Re: [PATCH v4 0/8] Remove dependency on congestion_wait in mm/

"NeilBrown" <neilb@xxxxxxx> · Wed, 27 Oct 2021 11:43:22 +1100

On Sat, 23 Oct 2021, Mel Gorman wrote:
> On Fri, Oct 22, 2021 at 10:26:30PM +1100, NeilBrown wrote:
> > On Fri, 22 Oct 2021, Mel Gorman wrote:
> > > On Fri, Oct 22, 2021 at 12:15:10PM +1100, NeilBrown wrote:
> > > 
> > > > In general, I still don't like the use of wake_up_all(), though it won't
> > > > cause incorrect behaviour.
> > > > 
> > > 
> > > Removing wake_up_all would be tricky.
> > 
> > I think there is a misunderstanding.  Removing wake_up_all() is as
> > simple as
> >    s/wake_up_all/wake_up/
> > 
> > If you used prepare_to_wait_exclusive(), then wake_up() would only wake
> > one waiter, while wake_up_all() would wake all of them.
> > As you use prepare_to_wait(), wake_up() will wake all waiters - as will
> > wake_up_all(). 
> > 
> 
> Ok, yes, there was a misunderstanding. I thought you were suggesting a
> move to exclusive wakeups. I felt that the wake_up_all was explicit in
> terms of intent and that I really meant for all tasks to wake instead of
> one at a time.

Fair enough.  Thanks for changing it :-)

But this prompts me to wonder if exclusive wakeups would be a good idea
- which is a useful springboard to try to understand the code better.
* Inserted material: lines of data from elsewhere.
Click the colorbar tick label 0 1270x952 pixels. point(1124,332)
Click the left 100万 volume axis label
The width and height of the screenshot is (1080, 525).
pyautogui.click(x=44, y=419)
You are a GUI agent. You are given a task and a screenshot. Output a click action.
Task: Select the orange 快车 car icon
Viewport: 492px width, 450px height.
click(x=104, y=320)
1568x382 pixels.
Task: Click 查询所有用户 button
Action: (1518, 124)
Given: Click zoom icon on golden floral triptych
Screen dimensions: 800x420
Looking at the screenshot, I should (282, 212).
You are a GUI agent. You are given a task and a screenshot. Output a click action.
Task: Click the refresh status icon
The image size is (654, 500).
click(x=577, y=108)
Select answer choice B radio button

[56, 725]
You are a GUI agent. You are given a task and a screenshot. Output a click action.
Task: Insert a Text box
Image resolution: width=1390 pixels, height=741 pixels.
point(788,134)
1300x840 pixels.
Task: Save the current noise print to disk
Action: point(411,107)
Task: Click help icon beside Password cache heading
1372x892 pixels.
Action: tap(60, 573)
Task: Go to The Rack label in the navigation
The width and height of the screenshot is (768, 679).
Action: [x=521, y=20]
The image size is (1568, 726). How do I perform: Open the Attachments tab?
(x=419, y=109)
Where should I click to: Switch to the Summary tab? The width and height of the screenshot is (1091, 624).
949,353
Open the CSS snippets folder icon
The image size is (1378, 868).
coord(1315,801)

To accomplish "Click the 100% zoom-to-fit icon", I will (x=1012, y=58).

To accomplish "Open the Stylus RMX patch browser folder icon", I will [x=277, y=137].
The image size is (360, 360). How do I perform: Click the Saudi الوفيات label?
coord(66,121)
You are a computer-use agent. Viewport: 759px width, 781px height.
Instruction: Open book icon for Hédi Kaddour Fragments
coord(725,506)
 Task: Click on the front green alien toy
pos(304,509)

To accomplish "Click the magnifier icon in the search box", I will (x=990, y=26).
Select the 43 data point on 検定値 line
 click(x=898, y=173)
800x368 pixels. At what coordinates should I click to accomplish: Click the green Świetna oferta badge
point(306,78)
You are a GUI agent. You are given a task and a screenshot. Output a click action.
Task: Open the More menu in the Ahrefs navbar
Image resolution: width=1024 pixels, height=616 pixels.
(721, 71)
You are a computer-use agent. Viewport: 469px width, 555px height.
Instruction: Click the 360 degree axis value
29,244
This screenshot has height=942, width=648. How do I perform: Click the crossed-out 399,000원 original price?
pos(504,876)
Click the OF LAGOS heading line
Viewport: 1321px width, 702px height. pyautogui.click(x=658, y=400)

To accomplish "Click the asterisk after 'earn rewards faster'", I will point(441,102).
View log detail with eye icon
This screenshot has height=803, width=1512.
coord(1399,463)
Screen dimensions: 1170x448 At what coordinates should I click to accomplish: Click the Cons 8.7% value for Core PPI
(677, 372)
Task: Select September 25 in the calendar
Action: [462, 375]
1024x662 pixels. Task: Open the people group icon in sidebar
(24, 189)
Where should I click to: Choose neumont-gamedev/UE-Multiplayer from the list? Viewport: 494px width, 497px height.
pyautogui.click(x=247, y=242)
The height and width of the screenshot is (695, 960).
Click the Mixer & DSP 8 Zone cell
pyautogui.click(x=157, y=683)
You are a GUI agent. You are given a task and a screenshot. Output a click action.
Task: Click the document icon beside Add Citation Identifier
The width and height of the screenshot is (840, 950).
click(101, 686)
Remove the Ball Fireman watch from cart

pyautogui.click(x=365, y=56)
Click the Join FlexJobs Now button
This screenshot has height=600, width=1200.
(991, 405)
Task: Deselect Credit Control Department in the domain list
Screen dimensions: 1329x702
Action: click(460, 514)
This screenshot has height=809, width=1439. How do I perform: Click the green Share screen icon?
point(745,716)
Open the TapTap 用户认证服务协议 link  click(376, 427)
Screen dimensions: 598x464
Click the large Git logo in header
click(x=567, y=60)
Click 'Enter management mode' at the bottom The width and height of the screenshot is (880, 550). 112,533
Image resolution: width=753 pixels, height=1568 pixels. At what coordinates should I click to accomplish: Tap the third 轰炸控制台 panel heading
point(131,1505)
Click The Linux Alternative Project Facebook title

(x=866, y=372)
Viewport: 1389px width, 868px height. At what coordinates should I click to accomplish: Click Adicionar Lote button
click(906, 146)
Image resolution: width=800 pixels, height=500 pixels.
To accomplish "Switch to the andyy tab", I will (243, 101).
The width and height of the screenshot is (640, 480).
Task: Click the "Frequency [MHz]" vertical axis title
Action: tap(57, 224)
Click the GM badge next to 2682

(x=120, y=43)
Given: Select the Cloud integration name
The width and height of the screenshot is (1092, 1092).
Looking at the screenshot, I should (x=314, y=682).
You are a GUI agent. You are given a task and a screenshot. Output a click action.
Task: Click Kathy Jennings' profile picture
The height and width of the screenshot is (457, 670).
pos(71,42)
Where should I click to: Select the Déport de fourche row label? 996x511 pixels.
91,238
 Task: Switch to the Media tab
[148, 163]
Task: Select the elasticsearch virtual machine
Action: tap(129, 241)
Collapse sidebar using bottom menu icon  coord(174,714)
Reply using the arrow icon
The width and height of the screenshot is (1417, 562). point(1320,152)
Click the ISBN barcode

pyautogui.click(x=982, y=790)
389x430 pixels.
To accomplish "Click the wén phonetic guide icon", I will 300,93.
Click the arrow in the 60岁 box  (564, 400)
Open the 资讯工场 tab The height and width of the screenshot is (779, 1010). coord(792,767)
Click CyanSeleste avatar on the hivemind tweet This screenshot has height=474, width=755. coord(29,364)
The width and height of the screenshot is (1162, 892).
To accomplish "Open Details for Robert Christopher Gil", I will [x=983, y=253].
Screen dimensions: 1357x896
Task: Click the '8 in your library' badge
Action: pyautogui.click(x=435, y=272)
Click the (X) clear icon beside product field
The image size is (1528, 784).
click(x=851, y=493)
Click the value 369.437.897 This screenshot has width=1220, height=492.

For VMSCAN_THROTTLE_ISOLATED they probably are.
One pattern for reliable exclusive wakeups is for any thread that
received a wake-up to then consider sending a wake up.

Two places receive VMSCAN_THROTTLE_ISOLATED wakeups and both then call
too_many_isolated() which - on success - sends another wakeup - before
the caller has had a chance to isolate anything.  If, instead, the
wakeup was sent sometime later, after pages were isolated by before the
caller (isoloate_migratepages_block() or shrink_inactive_list())
returned, then we would get an orderly progression of threads running
through that code.

For VMSCAN_THROTTLE_WRITEBACK is a little less straight forward.
There are two different places that wait for the wakeup, and a wake_up
is sent to all waiters after a time proportional to the number of
waiters.  It might make sense to wake one thread per time unit?
That might work well for do_writepages - every SWAP_CLUSTER_MAX writes
triggers one wakeup.
I'm less sure that it would work for shrink_node().  Maybe the
shrink_node() waiters could be non-exclusive so they get woken as soon a
SWAP_CLUSTER_MAX writes complete, while do_writepages are exclusive and
get woken one at a time.

For VMSCAN_THROTTLE_NOPROGRESS .... I don't understand.
If one zone isn't making "enough" progress, we throttle before moving on
to the next zone.  So we delay processing of the next zone, and only
indirectly delay re-processing of the current congested zone.
Maybe it make sense, but I don't see it yet.  I note that the commit
message says "it's messy".  I can't argue with that!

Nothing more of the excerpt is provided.